B4サイズでもタテ長なら出来るということでお客様に相談しましたが、デザインのレイアウト上、どうしてもヨコ長にこだわりがあるようでした。確かにヨコ長の方が左右に渡って大きく見せることが出来て、豪華に感じます。
今回のマンションの物件は特に高級で、クライアント様もいつも以上に力が入っているようです。これは是非実現したいと、更にお付き合いのあるいくつかの加工業者さんから、情報を集めてみたところ、ある業者さんが心当たりがあるということで、紹介してもらいました。
無線綴じ
一般的なパンフレットの製本方式には『中綴じ』と『無線綴じ』があります。中綴じは、針金でとめる方式で、これに対して無線綴じというのは、背中の部分を糊で固める製本方式です。中綴じの方が、安価でより一般的ですが、無線綴じの方が多くのページに対応できる、高級感があるといった長所があります。
コンタクトを取る
工場長という方に、まず電話してみたところ、可能であるとの返事でした。内心で『やった』と思いながら、金額や納期のことなどを相談してみました。でもそこは特殊な製本をしているだけあって、出来るものは出来る、ただし無理なことは無理と、キッパリした返事をされました。曰く、特殊なラインを組むので、日程さえもはっきりしないと立てられないそうです。
もし納期が厳しい場合、通常だと頭出しといって初回に必要な部数だけ、例えば全部数が1,000部でその内500部だけ急ぎで先に納品してもらうこともあるのですが、B4ヨコ長の場合は、1,000部と500部では最初から仕込みのやり方が違うので、無理だと言われました。
とにかく会って話をしないと進まないようだったので、後日改めて訪問する約束で、いったん電話は切りました。
大阪で1社だけ
どうやら大阪で出来るところは2社あるけれど、そのうちの1社は書籍専門の大きいロットを中心にしているので、つまりのところ、その1社だけしか大阪では対応できないようです。
訪問して打ち合わせ
応接室に通されると、いろんな特殊な製本サンプルがあり、B4ヨコ長製本のサンプルも見せていただきました。
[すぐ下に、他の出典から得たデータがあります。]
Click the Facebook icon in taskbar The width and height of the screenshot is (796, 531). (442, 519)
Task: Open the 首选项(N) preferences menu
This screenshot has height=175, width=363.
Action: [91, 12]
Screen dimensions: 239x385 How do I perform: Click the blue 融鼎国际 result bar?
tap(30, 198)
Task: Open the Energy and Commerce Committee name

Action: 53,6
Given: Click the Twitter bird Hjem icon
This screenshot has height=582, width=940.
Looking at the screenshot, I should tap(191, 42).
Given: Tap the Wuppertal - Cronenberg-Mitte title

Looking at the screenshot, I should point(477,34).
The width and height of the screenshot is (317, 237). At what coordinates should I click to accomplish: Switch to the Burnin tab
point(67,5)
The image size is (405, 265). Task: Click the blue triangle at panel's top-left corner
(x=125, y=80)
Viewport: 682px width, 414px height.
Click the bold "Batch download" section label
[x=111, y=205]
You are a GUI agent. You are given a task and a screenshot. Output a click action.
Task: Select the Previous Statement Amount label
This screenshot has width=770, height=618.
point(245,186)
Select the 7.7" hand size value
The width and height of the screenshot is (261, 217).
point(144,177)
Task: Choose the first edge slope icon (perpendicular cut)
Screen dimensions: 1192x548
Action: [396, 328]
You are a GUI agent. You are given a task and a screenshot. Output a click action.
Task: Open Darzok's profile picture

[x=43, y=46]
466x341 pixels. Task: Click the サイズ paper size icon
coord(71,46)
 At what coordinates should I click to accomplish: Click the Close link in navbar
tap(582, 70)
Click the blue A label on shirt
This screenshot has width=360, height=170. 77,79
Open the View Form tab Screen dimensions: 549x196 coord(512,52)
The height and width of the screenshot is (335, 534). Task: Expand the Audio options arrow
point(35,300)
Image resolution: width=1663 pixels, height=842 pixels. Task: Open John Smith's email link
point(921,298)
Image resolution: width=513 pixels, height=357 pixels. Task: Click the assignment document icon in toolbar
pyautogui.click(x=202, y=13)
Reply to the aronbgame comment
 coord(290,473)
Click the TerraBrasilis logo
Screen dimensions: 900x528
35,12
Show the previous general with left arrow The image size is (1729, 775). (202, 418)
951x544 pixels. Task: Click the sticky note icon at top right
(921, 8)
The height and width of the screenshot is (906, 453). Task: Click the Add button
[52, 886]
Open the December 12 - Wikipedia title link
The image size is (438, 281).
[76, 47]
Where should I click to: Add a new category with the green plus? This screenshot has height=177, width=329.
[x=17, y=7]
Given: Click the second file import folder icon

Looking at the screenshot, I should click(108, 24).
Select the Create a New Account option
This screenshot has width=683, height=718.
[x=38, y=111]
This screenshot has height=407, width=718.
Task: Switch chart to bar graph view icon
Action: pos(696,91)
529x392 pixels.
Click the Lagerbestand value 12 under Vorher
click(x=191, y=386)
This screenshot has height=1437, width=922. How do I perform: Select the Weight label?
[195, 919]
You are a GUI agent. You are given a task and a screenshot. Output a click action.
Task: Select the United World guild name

きれいな仕上がりで、安心してお任せ出来そうでした。話を聞いていても、品質面ではきっちりしているようです。ただし納期は4日必要とのこと(通常の倍以上)。このお客様の仕事は、毎回納期は絶対なので、いつも以上にデータの入稿と印刷の日程調整をする必要がありそうです。
再度、訪問して打ち合わせ
折り方が通常の順番と逆なので、確認のために、校正を持参して打ち合わせに行きました。見通しの絵柄も折って確認し、全体を丁寧にチェックしてくれました。工場長は、最初の電話の印象では、しっかりしている反面、頑固そうなイメージでしたが、相談を持ちかけると、大変親切に対応してくれる方でした。
立会いはNG
マンションのパンフレットは見通しの絵柄が多く、いつも念のために製本する時に立ち会って、仕上り具合を確認するようにしているんですが、こちらは企業秘密のノウハウがあるために、見せられないとのことでした。
納本
納期も打合せ通りに上げてくれました。工場長、なかなかの男前です。仕上がり具合もきれいで、何の問題もありませんでした。ちなみに、マンションの売れ行きは好調らしいです。